Die Schlaf-Chroniken

Achtung, dies ist eine Durchsage – ich betone: Dies ist eine echte Durchsage und ausdrücklich kein Unkenruf! Denn diesmal bin ich mir absolut sicher: Wir haben es geschafft und zwar für immer. Die Durchsage des Tages, der Woche, ach was, des gesamten Jahres lautet: Das Hübchen schläft durch!

Mein fast viereinhalbjähriger Sohn schläft endlich, endlich durch. Und zwar nicht nur aus Versehen einmal alle fünf bis acht Wochen, wie es bis vor kurzem gelegentlich vorkam. Sondern ziemlich verlässlich, seit ca. drei Wochen so gut wie jede Nacht. Ob das vielleicht am guten Hustensaft liegen könnte, den das Kind abends immer bekommt? Nein Quatsch, hier bekommt keiner Hustensaft, in akuten Fällen muss bei uns ein Löffel Honig reichen. Und dass ein Kind davon besser geschlafen hätte, ist mir nicht bekannt.
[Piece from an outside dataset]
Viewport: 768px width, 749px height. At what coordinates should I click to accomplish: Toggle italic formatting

Jedenfalls schläft der Sohn plötzlich ganze Nächte durch. Tief und fest und am Morgen ist er ganz begeistert von sich selbst und seinen neu erworbenen Sleeping-Skills: Wie schnell so eine Nacht vorbei sein kann, wenn man sie quasi gar nicht bemerkt!
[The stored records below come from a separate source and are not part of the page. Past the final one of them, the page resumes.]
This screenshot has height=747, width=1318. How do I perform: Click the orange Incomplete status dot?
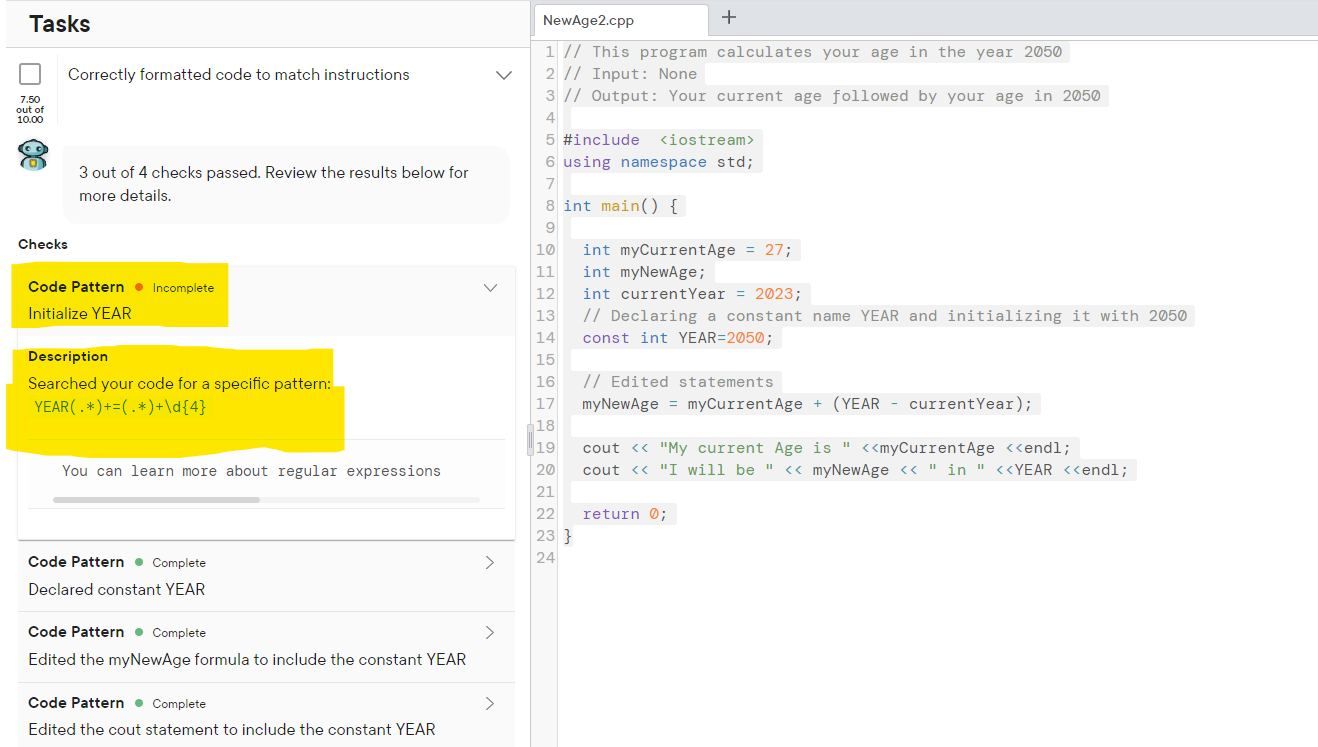point(140,287)
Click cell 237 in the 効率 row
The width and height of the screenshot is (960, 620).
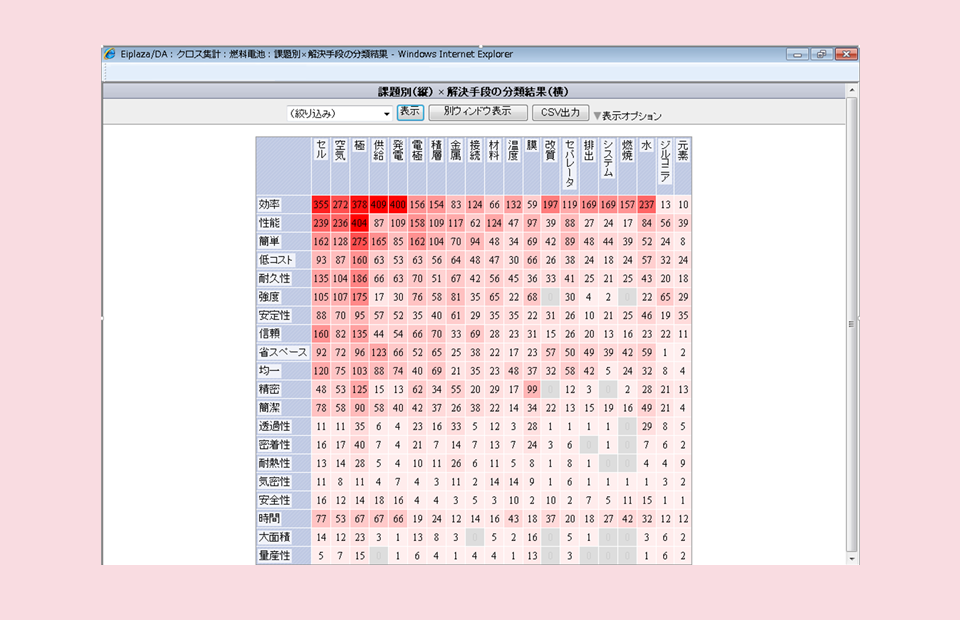(646, 204)
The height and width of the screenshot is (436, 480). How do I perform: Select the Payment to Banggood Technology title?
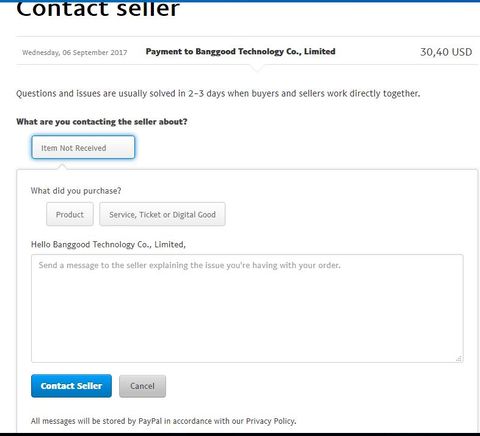point(240,51)
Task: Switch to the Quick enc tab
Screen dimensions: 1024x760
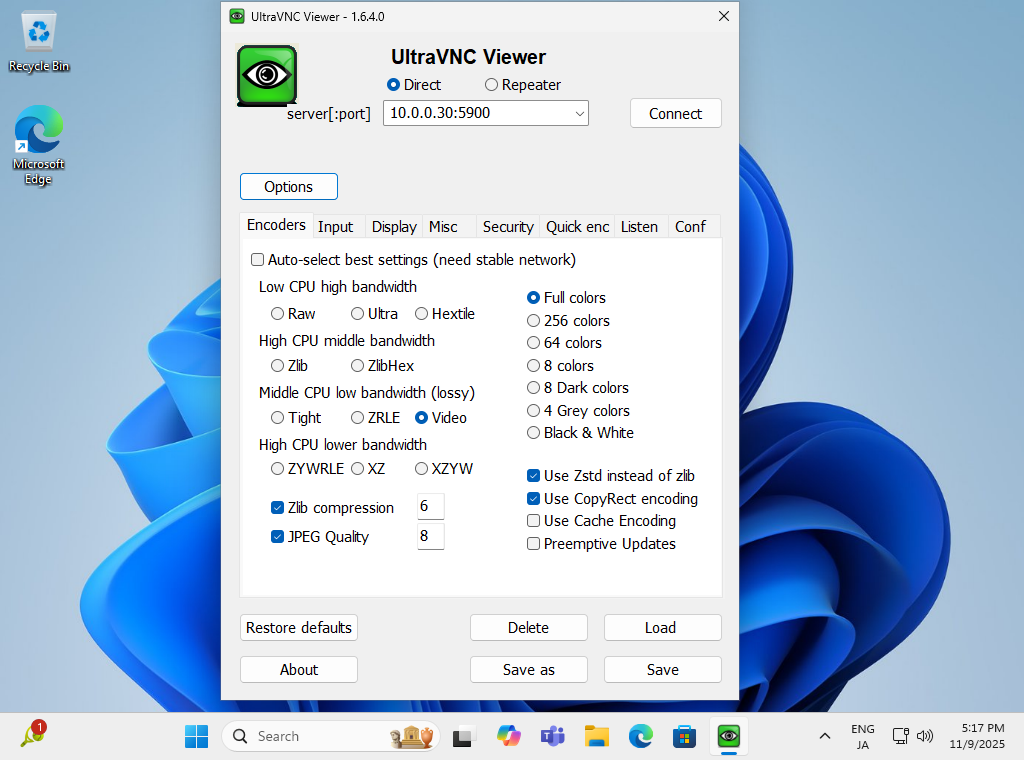Action: (576, 227)
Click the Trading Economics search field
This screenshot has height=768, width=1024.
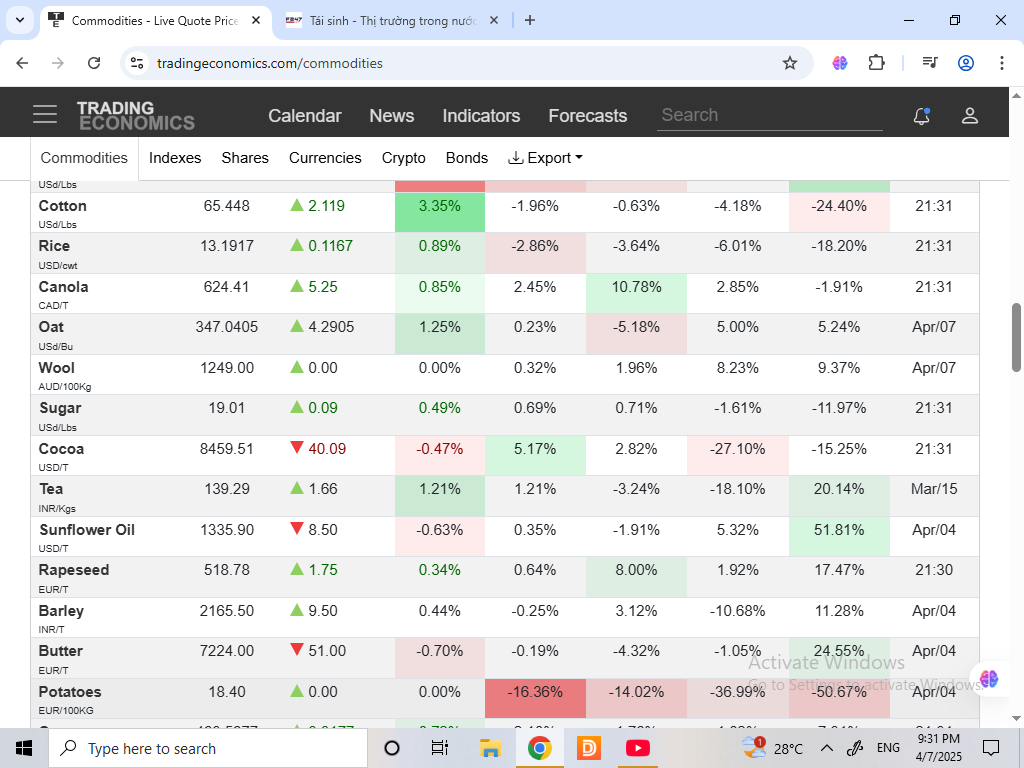[769, 115]
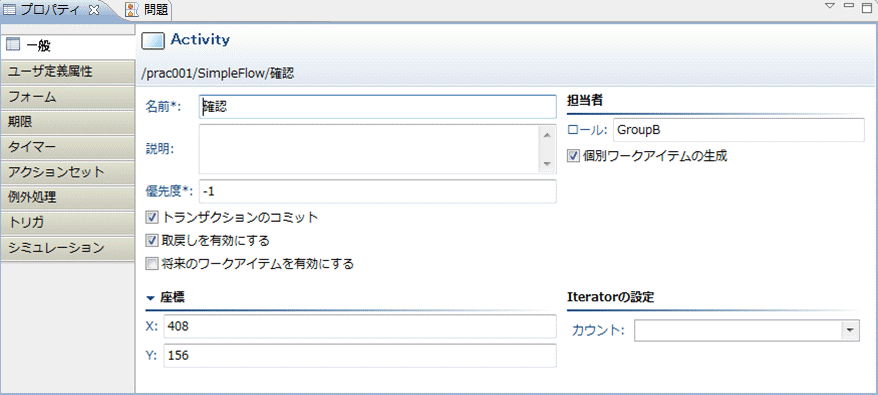This screenshot has height=395, width=878.
Task: Toggle トランザクションのコミット checkbox
Action: tap(151, 217)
Was für ein kaum mehr erwartetes Glück das für uns Eltern bedeutet, können vermutlich viele von euch gut nachvollziehen – jedenfalls die unter euch, die ebenfalls richtige Schlechtschlafkinder hatten. Und denen, die sich immer noch mit ihren dauernd aufwachenden Murmeltieren herumplagen, möchte ich mit diesem Text mutmachen. Denn: egal wie anstrengend es zeitweise sein mag – erstens wird es zumindest temporär immer mal wieder besser und zweitens ist es irgendwann ganz überstanden.
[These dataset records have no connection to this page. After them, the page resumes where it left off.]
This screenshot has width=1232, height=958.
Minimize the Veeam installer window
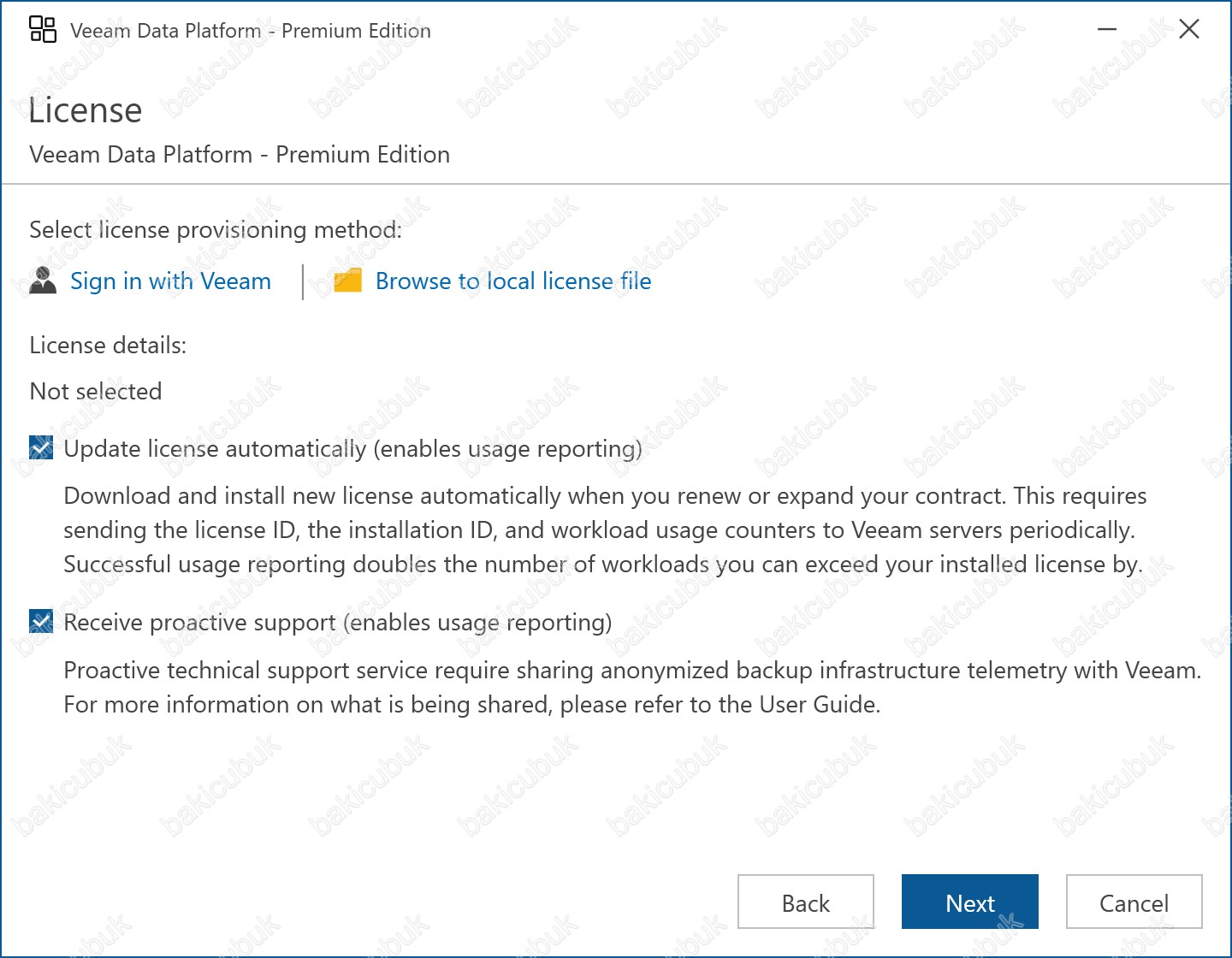click(1107, 30)
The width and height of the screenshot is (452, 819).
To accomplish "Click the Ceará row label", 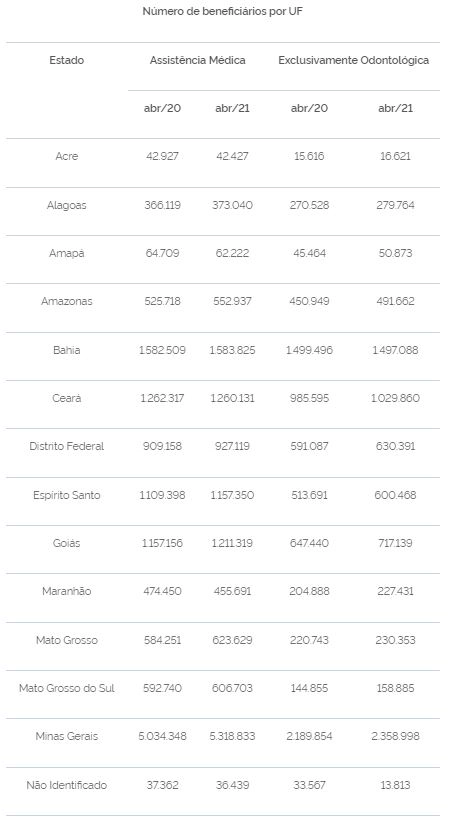I will point(66,398).
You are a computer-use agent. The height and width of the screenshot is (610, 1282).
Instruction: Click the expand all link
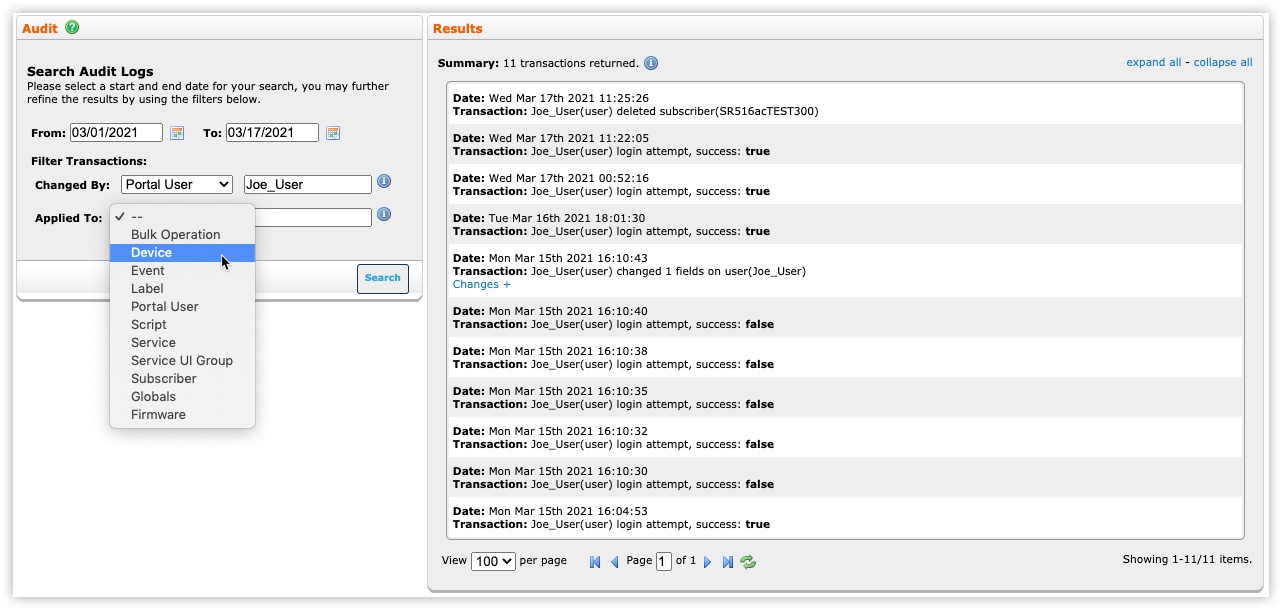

Ich nutze diesen glücklichen Moment, meine wache Laune und den ausgeschlafenen Geist um die Odyssee der letzten Jahre noch mal festzuhalten.

Phase 1: Gestatten, Hübchen, neugeboren und anspruchsvoll

Als absolutes Greenhorn stellte ich mir die Anfangszeit mit Baby eigentlich ganz einfach vor: Babys schlafen schließlich viel, heißt es immer. Wir kauften also ein schönes Babybett, schraubten noch Rollen darunter, damit das Baby immer in unserer Nähe schlafen könnte, und legten das Hübchen bald nach seiner Geburt zum ersten Mal hinein. Was mir jedoch keiner gesagt hatte: Manche Babys sind nicht so einfach gestrickt, dass sie es akzeptieren würden, alleine zu schlafen. Unseres jedenfalls protestierte schnell und lautstark, sobald man es überhaupt mal weglegte.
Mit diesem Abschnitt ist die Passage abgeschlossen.